Task details
Please copy the items from the line with "You are a GUI" to the line with "Viewport: 1566px width, 791px", both included, and leave out the pictures.

Task input
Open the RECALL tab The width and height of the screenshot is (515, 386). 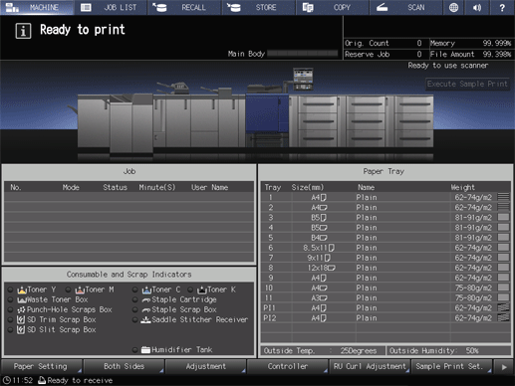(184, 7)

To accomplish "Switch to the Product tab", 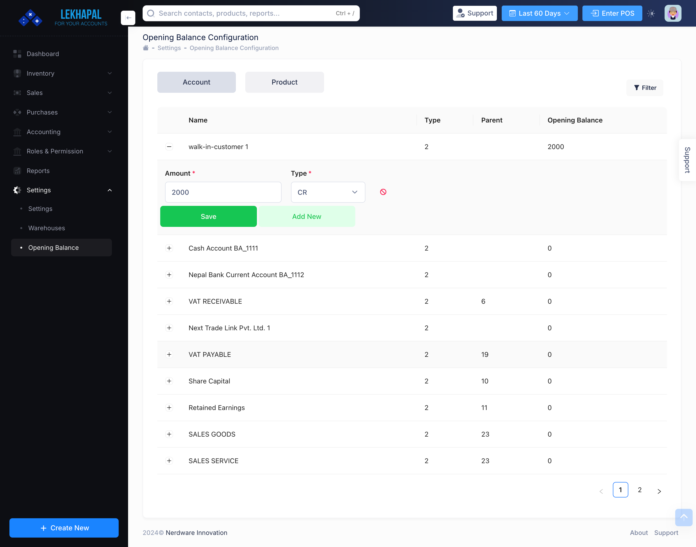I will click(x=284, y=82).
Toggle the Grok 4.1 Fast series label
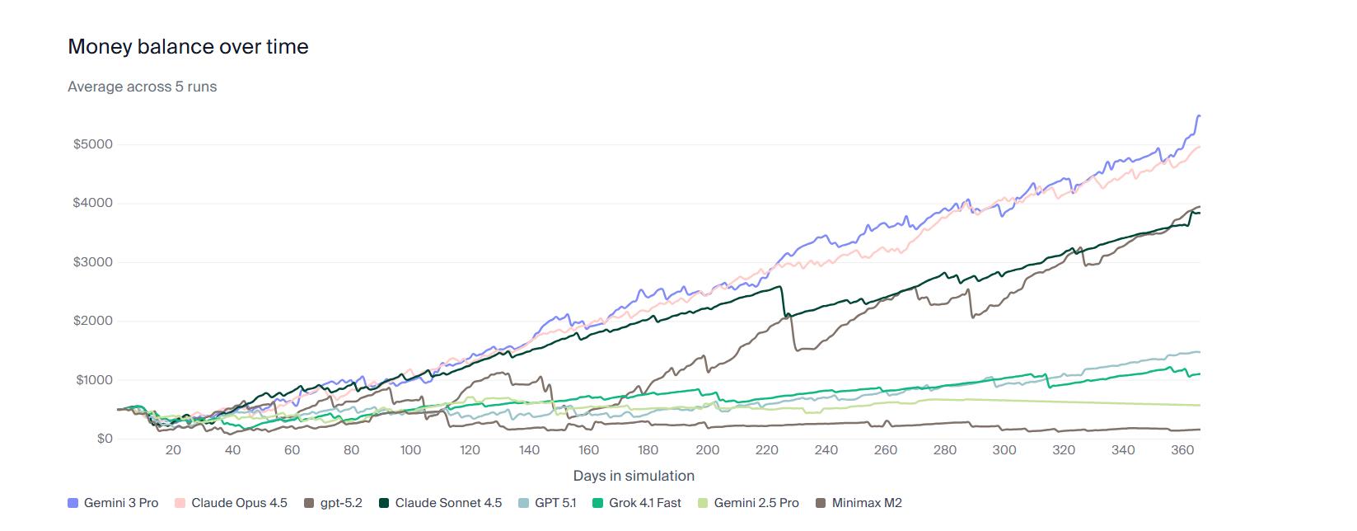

==

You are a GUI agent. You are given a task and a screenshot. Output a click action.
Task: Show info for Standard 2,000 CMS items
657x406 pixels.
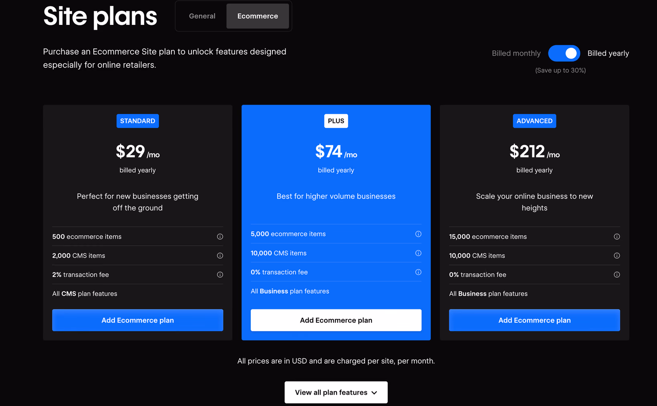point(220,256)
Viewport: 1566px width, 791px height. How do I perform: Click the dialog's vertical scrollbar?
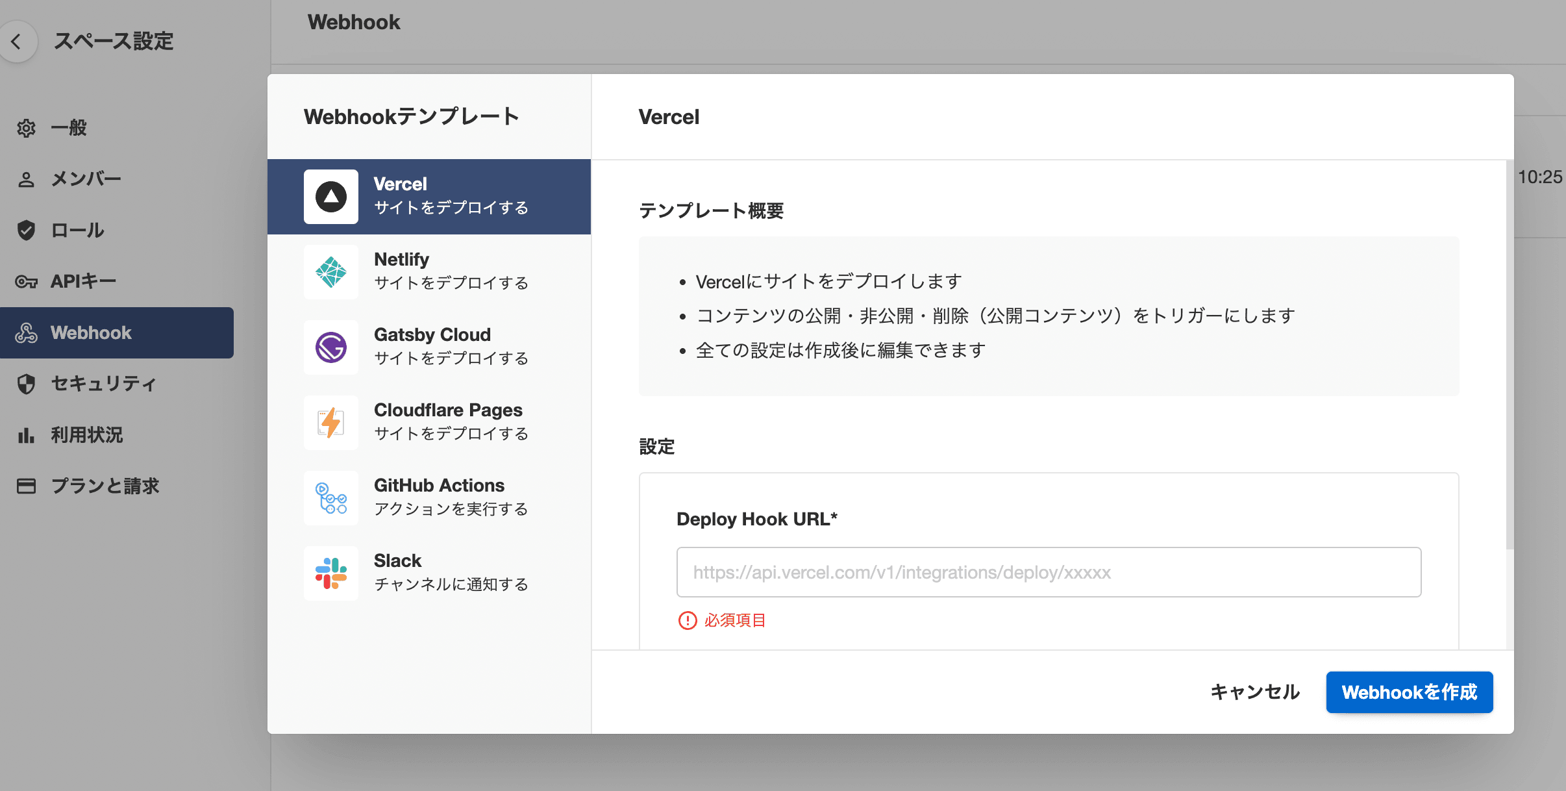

Reply to the task
You are a GUI agent. You are given a task and a screenshot. Output a click action.
Task: Show info for Standard 2,000 CMS items
657x406 pixels.
point(220,256)
Viewport: 1566px width, 791px height. How do I perform: Click the dialog's vertical scrollbar?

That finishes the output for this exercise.